– Поклонник Песталоцци!
Это была Лиза. Я буквально столкнулся с ней, выходя из гастронома на Новом Арбате.
– Хорошо, что я вас встретила. Мы не закончили наш спор.
Я не имел ни малейшего желания продолжать спор и решил увести разговор в сторону:
– Вы сегодня хорошо выглядите.
На комплимент Лиза не среагировала:
– Завтра в семь пять я вас жду у выхода из метро «Новокузнецкая».

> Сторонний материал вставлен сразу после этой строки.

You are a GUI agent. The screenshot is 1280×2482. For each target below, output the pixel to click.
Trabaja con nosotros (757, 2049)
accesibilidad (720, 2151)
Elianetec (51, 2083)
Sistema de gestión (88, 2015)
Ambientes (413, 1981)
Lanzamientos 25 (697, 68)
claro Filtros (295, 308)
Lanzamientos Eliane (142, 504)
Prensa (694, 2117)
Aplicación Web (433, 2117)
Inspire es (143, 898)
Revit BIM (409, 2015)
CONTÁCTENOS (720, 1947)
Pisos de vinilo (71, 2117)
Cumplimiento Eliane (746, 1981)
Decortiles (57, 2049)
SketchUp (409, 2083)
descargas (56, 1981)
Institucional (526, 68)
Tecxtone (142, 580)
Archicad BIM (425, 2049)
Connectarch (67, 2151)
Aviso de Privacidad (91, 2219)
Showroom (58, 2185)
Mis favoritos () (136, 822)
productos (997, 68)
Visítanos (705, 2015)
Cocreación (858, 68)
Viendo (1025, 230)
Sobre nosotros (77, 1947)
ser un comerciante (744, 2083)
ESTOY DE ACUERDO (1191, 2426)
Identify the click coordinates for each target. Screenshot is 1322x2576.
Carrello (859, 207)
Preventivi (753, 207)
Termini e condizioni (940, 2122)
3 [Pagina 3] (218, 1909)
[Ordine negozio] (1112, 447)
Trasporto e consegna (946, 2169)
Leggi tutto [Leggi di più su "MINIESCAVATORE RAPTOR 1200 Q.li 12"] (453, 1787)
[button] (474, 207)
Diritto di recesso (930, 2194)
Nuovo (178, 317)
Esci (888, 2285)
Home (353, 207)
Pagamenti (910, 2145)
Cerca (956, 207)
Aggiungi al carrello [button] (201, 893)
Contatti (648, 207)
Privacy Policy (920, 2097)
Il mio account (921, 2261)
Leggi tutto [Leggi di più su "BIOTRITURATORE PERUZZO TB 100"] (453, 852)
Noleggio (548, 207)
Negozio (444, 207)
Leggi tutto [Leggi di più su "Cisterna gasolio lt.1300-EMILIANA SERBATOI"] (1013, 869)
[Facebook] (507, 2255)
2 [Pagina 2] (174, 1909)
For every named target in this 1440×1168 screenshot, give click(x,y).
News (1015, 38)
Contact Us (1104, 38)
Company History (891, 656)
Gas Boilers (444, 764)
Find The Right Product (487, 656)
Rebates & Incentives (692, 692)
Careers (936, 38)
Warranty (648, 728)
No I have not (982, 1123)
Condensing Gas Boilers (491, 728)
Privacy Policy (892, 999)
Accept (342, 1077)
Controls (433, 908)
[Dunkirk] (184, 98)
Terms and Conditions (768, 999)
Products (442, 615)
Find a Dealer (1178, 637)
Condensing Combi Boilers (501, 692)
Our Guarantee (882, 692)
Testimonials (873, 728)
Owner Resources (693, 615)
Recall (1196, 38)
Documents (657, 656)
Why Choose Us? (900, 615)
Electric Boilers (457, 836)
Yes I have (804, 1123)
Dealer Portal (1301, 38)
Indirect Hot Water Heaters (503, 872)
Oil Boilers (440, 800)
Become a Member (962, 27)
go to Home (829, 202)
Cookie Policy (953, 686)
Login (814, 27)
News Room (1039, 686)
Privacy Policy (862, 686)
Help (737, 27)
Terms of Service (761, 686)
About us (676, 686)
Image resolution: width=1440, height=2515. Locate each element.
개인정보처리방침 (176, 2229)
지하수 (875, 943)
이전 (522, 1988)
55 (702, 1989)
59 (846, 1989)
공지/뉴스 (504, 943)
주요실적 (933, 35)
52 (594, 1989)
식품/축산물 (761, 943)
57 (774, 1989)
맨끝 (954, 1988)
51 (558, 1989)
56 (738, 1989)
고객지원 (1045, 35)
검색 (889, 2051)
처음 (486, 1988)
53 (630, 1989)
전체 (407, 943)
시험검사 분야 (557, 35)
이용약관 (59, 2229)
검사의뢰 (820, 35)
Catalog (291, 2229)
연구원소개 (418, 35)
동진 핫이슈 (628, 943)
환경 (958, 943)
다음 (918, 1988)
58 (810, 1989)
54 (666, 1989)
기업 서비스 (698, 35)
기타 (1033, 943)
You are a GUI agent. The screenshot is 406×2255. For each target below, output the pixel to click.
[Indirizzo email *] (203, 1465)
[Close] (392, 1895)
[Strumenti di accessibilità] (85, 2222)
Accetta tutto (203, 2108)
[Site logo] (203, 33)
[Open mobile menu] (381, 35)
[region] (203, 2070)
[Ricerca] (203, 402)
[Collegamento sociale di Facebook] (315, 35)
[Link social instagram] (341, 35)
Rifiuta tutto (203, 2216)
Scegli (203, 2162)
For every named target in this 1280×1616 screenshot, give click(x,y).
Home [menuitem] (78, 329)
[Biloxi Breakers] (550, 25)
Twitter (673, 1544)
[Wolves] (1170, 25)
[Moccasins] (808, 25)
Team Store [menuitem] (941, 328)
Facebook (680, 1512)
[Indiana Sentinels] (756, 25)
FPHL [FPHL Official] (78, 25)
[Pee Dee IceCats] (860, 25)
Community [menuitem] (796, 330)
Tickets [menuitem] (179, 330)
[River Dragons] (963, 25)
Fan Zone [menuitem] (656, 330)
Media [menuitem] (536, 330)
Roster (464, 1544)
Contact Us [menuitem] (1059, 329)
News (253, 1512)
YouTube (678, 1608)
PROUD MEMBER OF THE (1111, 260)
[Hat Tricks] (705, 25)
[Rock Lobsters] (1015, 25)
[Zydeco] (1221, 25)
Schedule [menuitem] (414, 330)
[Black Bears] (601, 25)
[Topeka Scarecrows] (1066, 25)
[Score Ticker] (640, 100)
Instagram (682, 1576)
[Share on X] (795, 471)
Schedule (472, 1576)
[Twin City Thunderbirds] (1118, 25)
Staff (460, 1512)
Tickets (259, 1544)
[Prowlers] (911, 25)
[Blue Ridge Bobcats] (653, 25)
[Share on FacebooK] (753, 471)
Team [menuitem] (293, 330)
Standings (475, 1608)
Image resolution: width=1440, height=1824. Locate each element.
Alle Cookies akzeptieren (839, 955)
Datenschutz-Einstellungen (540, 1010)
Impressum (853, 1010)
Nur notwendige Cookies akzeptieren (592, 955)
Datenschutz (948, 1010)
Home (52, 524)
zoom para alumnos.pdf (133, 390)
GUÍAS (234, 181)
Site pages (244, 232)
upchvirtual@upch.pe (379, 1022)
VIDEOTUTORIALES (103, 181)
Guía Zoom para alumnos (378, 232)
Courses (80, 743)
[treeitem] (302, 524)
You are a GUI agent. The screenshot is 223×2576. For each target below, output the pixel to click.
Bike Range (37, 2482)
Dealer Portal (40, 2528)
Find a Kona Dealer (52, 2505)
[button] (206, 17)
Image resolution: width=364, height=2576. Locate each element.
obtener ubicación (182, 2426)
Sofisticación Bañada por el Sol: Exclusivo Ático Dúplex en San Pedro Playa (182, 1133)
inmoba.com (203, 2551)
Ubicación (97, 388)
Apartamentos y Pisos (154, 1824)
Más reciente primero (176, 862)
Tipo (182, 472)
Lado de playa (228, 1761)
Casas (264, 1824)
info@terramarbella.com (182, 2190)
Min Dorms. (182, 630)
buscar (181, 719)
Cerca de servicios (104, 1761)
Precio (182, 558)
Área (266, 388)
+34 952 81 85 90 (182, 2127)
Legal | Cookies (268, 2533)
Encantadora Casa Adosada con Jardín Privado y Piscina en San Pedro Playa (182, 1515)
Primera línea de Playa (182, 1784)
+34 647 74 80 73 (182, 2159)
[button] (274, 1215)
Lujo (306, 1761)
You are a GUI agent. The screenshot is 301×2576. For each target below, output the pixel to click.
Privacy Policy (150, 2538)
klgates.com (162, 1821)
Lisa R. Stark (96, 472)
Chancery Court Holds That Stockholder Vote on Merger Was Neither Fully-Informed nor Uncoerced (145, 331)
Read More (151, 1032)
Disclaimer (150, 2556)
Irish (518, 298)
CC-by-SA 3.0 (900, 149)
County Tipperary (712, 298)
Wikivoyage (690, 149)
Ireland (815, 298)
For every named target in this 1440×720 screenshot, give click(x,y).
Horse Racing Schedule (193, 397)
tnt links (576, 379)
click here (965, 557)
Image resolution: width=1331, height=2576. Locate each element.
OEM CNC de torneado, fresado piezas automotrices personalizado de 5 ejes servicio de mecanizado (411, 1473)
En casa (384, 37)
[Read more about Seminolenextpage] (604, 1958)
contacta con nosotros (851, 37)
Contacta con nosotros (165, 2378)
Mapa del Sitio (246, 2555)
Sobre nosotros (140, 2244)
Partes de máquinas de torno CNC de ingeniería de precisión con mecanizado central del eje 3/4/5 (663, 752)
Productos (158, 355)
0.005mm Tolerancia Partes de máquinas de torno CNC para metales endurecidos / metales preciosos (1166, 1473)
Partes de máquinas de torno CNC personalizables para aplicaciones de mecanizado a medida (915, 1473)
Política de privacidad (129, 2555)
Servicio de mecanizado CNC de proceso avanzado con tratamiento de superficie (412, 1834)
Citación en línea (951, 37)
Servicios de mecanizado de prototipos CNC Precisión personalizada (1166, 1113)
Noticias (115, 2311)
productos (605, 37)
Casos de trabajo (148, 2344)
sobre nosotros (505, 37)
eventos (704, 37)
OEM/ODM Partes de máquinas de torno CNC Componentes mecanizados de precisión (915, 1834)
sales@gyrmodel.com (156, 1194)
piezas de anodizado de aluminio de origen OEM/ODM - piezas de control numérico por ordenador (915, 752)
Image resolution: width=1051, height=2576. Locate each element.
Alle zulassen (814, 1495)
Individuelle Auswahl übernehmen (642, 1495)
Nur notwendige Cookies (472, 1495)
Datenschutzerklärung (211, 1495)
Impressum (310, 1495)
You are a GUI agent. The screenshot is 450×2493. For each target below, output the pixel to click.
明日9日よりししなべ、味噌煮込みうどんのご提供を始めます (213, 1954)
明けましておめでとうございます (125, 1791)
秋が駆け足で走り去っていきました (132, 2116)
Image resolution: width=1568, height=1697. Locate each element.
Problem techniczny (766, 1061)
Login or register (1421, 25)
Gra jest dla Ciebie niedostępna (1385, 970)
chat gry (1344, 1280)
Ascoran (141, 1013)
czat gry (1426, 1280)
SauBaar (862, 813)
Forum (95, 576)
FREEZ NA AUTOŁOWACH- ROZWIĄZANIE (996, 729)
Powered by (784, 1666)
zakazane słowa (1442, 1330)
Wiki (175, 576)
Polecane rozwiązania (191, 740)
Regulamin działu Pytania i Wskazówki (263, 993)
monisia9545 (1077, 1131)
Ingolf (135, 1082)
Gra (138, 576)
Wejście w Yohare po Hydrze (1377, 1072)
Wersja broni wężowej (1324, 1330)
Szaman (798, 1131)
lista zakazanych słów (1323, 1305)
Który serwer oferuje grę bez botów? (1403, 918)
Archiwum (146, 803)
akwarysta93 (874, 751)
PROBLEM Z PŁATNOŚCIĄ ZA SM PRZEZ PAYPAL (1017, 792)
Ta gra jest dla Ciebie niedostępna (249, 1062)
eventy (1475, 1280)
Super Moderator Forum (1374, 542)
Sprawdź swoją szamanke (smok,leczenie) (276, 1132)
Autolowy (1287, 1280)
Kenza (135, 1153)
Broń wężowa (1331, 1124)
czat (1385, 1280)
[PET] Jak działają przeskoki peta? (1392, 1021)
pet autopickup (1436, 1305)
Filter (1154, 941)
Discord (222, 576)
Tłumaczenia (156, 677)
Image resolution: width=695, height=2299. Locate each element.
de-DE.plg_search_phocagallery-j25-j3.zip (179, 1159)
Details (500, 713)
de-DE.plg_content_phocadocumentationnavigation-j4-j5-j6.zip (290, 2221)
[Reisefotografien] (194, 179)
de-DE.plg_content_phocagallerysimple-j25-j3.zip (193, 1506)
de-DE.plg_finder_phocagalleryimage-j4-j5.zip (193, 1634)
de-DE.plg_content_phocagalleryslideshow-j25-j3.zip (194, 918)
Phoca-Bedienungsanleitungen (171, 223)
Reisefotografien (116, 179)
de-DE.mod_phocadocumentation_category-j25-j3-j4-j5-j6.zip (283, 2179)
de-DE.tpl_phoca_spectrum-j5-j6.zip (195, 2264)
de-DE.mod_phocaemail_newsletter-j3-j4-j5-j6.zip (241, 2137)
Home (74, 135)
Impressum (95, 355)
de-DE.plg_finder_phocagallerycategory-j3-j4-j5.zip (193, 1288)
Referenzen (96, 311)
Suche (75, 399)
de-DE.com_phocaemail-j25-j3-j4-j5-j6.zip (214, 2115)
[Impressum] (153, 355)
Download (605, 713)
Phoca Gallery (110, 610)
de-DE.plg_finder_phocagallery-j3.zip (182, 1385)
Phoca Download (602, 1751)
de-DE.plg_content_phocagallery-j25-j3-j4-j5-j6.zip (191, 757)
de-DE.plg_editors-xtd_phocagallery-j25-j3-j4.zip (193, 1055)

Я начал было говорить о том, что завтра…
– Тогда послезавтра.
Я понял, что она дойдет до следующего месяца, но все равно своего добьется. Поэтому решил не откладывать неприятности на потом:
– Пожалуй, лучше завтра.
* * *
На следующий день, как и тогда в Яунде, Лиза была точна:
– Вы на машине?
– Да.
– Здесь недалеко. Поехали.
– Не скрою, в прошлый раз вам удалось меня унизить, – начала она, усевшись в машину. – Теперь моя очередь унизить вас. Сегодня я введу вас в общество, где вы встретите людей, для которых Песталоцци, Шопенгауэр, в конце концов, даже Ницше – это только ступень познания, а не отправная точка мышления.
– Вы ведете меня в кружок любителей философии?
– Нет. И еще раз нет. Это люди, близкие к литературе: очеркисты, поэты, критики. Вам придется сопоставить свой компас общения со свободой общения этих людей. Я долго размышляла по поводу нашей последней встречи. Должна признаться, ваш пример со шпицрутенами меня убедил. Действительно, в тех социальных ячейках, где действует закон грубой силы, мужчина пользуется преимуществом.
Я припарковал машину в переулке, и мы направились к старинному семиэтажному дому.
– Должна вас предупредить. Каждому, впервые попавшему в эту компанию, предлагается пройти испытание. Например, произнести тост в честь какого-нибудь события. Поцеловать колени даме, с которой пришел, или даме, которая выбрана королевой вечера.
На старинном лифте мы поднялись на пятый этаж, позвонили. Нам открыл субъект в толстовке.
Я узнал этого человека. Это Тизанников. Я встречал его фотографии в наших оперативках. Диссидент. Печатает статьи заграницей.
Мы вошли в огромную комнату, какие еще сохранились в старых домах. Кроме Тизанникова там сидели еще четверо мужчин и три женщины.
Лиза представила меня:
– Евгений. Специалист по Песталоцци.
– Это любопытно, – осмотрев меня с головы до ног, произнесла дама в шали и больших очках.
– Какой нынче экзамен для новичка? – спросила Лиза.
– Четверостишие в адрес дамы, с которой пришел, – ответил человек, постриженный под Олега Попова. – С обязательной рифмой к имени дамы. Рифма должна быть полной.
– Ему надо объяснить, что такое полная рифма. Он, наверное, не знает, – вмешалась дама в шали.
Знаю ли я, что такое полная рифма! Мы с сыном, когда он учился в школе, играли в рифмы. Такие рифмы придумывали! Теперь он пишет диссертацию «Рифмы у пролетарских поэтов начала века». Полная чушь.
– Мурзик, – распорядилась Лиза. – Приведи пример.
Щупленький парниша в ярком свитере и наглыми глазками отчеканил, тщательно выговаривая нужную букву:
Есть за границей контора Кука
Если вас одолеет скука
И вы захотите увидеть мир
Остров Таити, Париж и Памир.
– Полная рифма – это когда согласная перед гласной, на которой основана рифма, совпадает, – пояснила дама в шали.
– Я могу вам помочь.
Это произнесла миловидная, ладно скроенная девица лет тридцати.
– Люба, не мешай гостю работать, – осадил ее человек в синем костюме и желтом галстуке, как позже выяснилось, ее муж.
* * *
Про меня забыли. Говорили о каком-то мне не известном философе.
– Простите, – прервал я их беседу. – А можно вместо одного четверостишия четыре?
– Нет уж, избавьте, – взорвалась Лиза. – Боюсь, и одного-то будет много.
– Ты бы, Лизавета, помолчала, – цыкнула не нее Люба.
Потом повернулась ко мне:
– А может быть, правда, одного хватит.
– У нас полная свобода творчества, – благодушно пропел человек, постриженный под Олега Попова. – Дерзайте, молодой человек.
Я как школьник вышел на середину комнаты.
– Полная рифма. Только полная рифма, – гаденько напомнил мне Мурзик.
– И, пожалуйста, не «подлиза». Ну, я вас прошу, только не «Лиза-подлиза». Хотите, встану на колени? – издевалась Лиза.